Re: 10 Things All Technical Writers Should Do

Subject: Re: 10 Things All Technical Writers Should Do
From: Martha J Davidson <editrix -at- nemasys -dot- com>
To: "TECHWR-L" <techwr-l -at- lists -dot- techwr-l -dot- com>
Date: Thu, 18 Nov 2004 17:14:29 -0800


At 04:00 PM 11/18/2004 -0800, Chuck Martin wrote:

Andrew Plato wrote:
<snip>
5. Answer the 5 Golden Questions:
1. What is it?
2. What does it do?
3. What is its purpose?
4. How does it work (or how does it do what it is supposed to do)?
5. Why is it relevant?

These questions are system-centric, not user-centric. Try these instead:

1. Who will use this product?
2. What are their goals?
3. How will the product help them reach their goals?
4. When they are having trouble reaching their goals, how can I design information so they can most quickly and easily get the information they need to continue?
5. What will make users happy?

It's the difference between being user-focused and engineering-focused.

If you don't know the answers to Andrew's "engineering-focused" questions, how can you be sure you have enough technical knowledge to use as a foundation to answer your "user-focused" ones?

It's one thing to know all about your users and their goals--which I agree is essential--and yet another to have the depth of understanding of the technology behind the application to choose the information, including conceptual or contextual background, that will help your users accomplish their tasks.

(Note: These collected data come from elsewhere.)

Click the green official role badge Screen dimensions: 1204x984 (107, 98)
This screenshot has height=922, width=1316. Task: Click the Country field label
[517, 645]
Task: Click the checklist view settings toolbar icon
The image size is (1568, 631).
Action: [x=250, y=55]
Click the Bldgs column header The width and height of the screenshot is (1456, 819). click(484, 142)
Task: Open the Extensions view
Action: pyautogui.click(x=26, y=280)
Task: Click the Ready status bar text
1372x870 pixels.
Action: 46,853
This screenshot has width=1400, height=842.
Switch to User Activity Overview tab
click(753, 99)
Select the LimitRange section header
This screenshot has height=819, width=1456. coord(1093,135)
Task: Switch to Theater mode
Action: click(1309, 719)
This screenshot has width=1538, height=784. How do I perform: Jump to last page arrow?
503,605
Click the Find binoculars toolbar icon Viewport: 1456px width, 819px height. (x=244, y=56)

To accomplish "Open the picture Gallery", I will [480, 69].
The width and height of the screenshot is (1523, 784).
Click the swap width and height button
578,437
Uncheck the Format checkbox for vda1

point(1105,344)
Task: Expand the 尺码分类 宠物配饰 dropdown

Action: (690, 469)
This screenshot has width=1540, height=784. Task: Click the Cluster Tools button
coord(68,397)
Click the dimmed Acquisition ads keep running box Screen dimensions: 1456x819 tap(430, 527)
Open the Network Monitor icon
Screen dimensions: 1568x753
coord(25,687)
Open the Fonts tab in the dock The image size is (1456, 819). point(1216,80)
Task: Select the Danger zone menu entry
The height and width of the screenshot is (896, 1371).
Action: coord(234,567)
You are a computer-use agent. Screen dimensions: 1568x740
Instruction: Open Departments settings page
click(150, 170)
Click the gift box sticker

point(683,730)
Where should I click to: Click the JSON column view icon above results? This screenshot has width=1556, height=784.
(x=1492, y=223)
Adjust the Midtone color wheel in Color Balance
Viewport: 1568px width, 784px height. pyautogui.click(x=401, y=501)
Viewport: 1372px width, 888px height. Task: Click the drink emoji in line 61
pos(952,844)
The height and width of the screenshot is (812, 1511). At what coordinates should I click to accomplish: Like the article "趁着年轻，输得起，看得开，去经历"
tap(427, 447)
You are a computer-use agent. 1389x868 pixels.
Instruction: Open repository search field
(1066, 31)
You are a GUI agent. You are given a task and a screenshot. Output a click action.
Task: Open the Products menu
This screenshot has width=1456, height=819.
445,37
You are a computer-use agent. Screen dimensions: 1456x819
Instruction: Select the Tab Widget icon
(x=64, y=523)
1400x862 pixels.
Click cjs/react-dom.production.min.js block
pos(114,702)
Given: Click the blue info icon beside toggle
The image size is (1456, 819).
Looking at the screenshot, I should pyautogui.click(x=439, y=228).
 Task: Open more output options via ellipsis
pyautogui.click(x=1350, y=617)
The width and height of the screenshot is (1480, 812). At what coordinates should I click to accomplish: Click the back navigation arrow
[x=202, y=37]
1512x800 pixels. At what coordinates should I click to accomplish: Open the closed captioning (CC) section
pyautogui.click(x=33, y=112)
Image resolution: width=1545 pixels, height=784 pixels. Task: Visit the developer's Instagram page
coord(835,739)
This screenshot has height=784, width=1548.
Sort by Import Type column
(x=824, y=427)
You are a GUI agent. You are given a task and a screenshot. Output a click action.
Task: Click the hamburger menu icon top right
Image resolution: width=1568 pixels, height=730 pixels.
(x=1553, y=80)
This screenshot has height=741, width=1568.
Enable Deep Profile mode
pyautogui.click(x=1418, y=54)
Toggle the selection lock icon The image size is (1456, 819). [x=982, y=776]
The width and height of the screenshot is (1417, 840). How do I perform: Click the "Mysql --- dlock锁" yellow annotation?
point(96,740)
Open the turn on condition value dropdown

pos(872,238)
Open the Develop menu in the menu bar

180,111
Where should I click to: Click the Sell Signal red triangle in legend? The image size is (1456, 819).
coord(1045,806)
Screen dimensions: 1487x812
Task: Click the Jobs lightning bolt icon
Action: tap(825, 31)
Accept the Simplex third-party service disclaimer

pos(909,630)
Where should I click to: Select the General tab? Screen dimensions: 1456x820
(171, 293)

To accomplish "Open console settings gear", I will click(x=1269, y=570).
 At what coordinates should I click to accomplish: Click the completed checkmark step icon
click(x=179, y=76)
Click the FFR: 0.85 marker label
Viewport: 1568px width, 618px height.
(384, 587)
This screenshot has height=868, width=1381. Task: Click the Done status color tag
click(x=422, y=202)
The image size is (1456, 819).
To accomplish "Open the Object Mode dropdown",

Many times I've gone to an application's help, not to ask "how do I do this?" but to ask "what the heck *is* this?" so that I can figure out how it fits into the application so I can decide whether I need to use it to do what I need.

A large part of the writing I've done at my last several jobs, and especially at my current one, includes introducing and explaining new concepts on which the software is based. Without knowing at least something about those concepts, users (in this case, software developers) will not be able to use the application successfully.

martha

--
Martha Jane {Kolman | Davidson}
Dances With Words
editrix -at- nemasys -dot- com

"Too many words bring about exhaustion."